YOUR TASK
Beginning at the line with "At what coordinates", please repeat each line exactly through the end of the records below, including that first line and the last, but no pictures.

───── GIVEN RECORDS ─────

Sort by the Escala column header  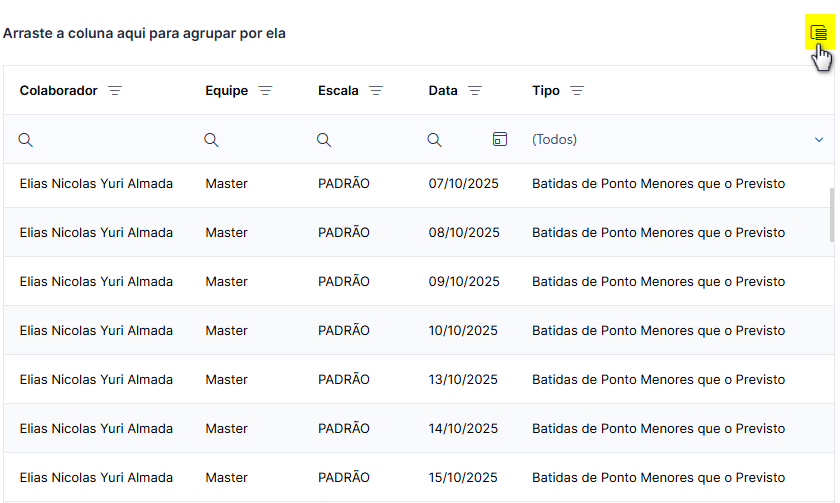click(338, 91)
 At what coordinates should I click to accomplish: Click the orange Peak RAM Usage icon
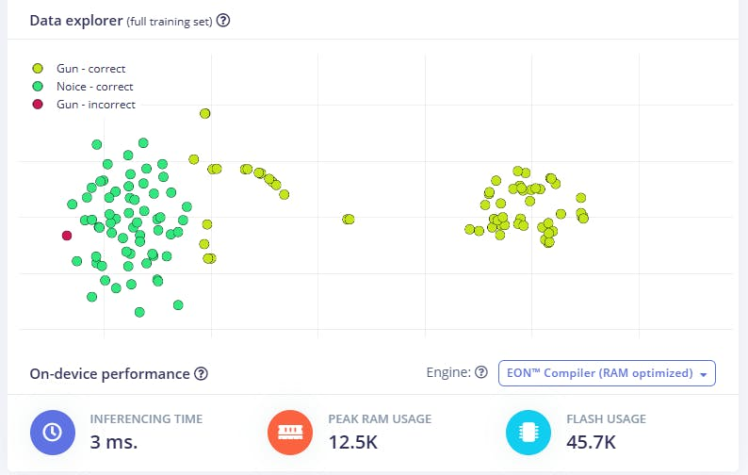pos(291,432)
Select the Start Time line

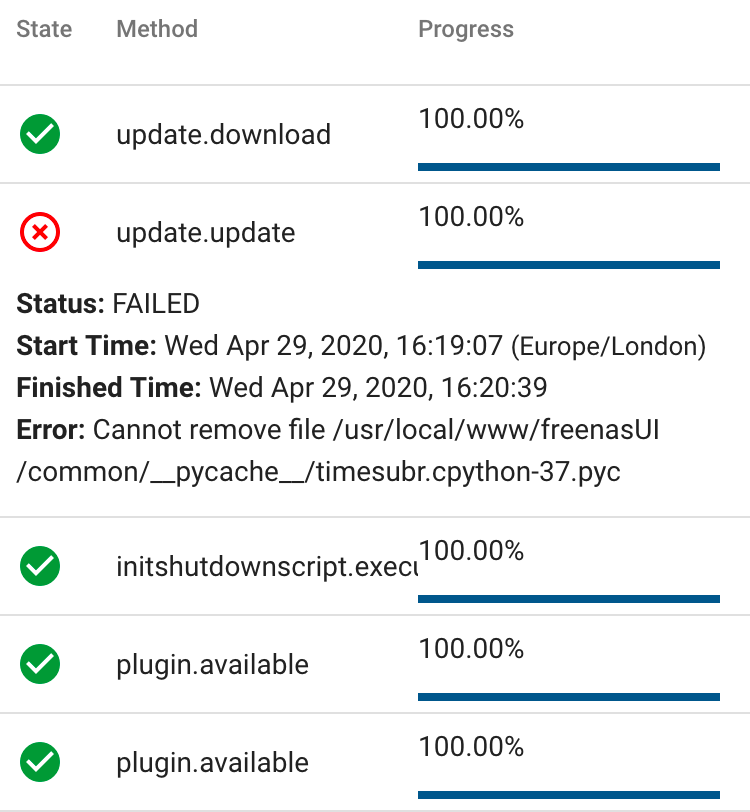click(361, 346)
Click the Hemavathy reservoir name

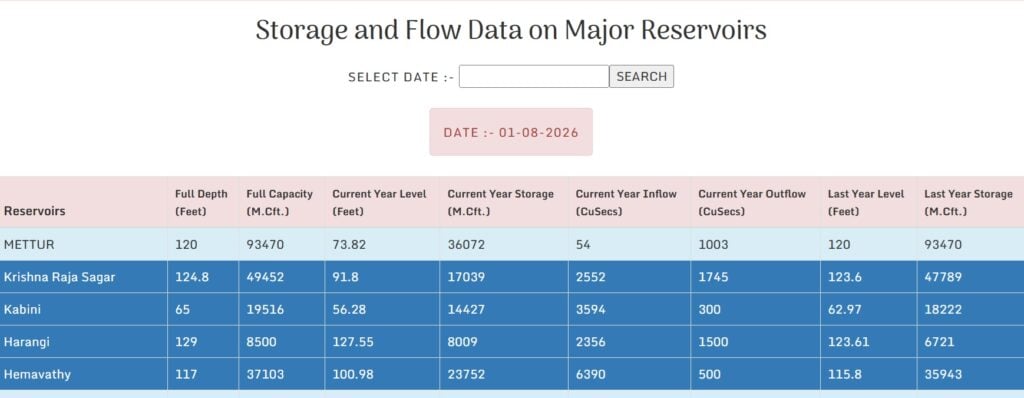coord(37,374)
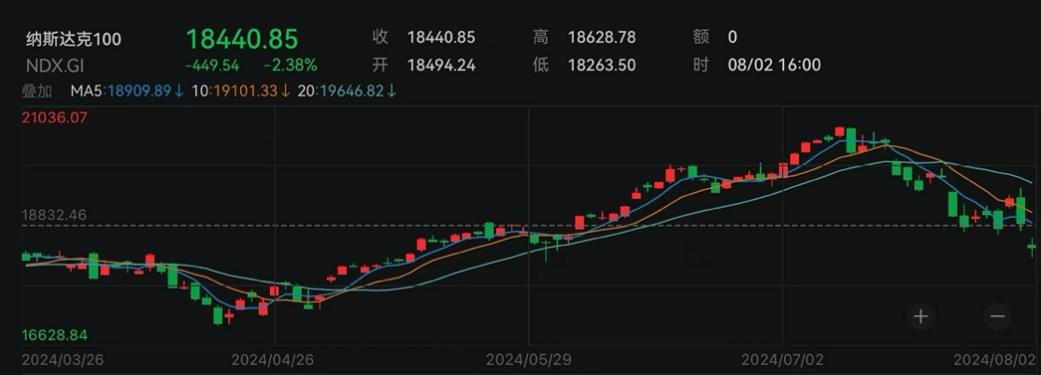Click the MA20 down arrow indicator

point(392,91)
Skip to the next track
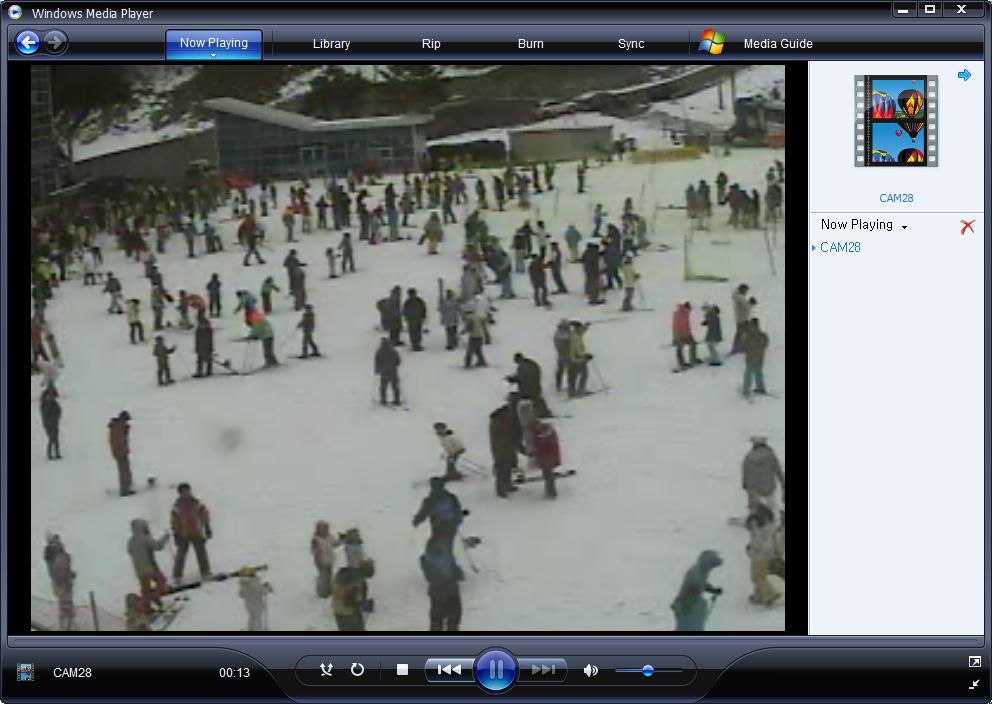This screenshot has width=992, height=704. tap(543, 670)
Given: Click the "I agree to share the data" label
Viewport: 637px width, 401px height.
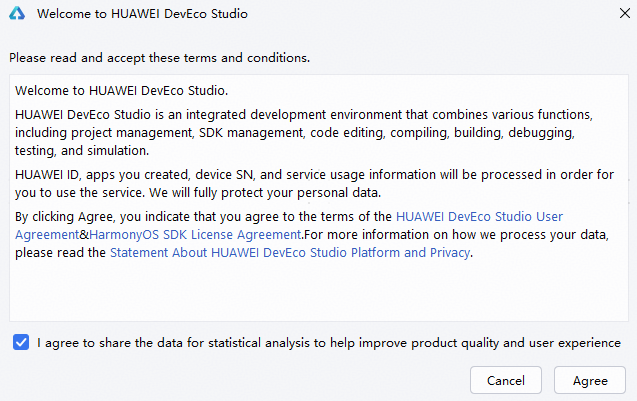Looking at the screenshot, I should (329, 343).
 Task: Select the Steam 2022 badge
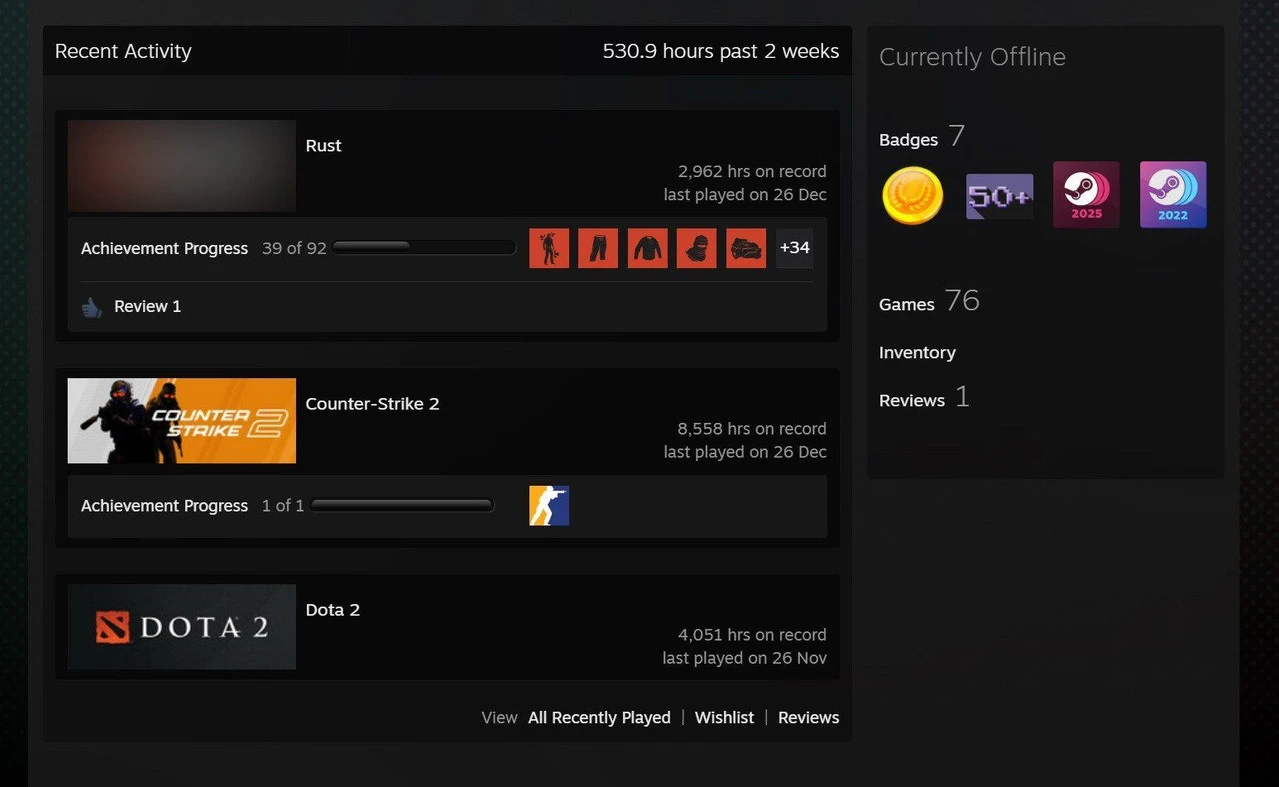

─────

ANSWER SPACE
 At what coordinates should I click to accomplish: Click the orange Peak RAM Usage icon
pos(291,432)
Select the Start Time line

click(361, 346)
Click the Hemavathy reservoir name

coord(37,374)
Click the MA20 down arrow indicator

point(392,91)
Skip to the next track
This screenshot has width=992, height=704. tap(543, 670)
Given: Click the "I agree to share the data" label
Viewport: 637px width, 401px height.
Looking at the screenshot, I should (329, 343).
 Task: Select the Steam 2022 badge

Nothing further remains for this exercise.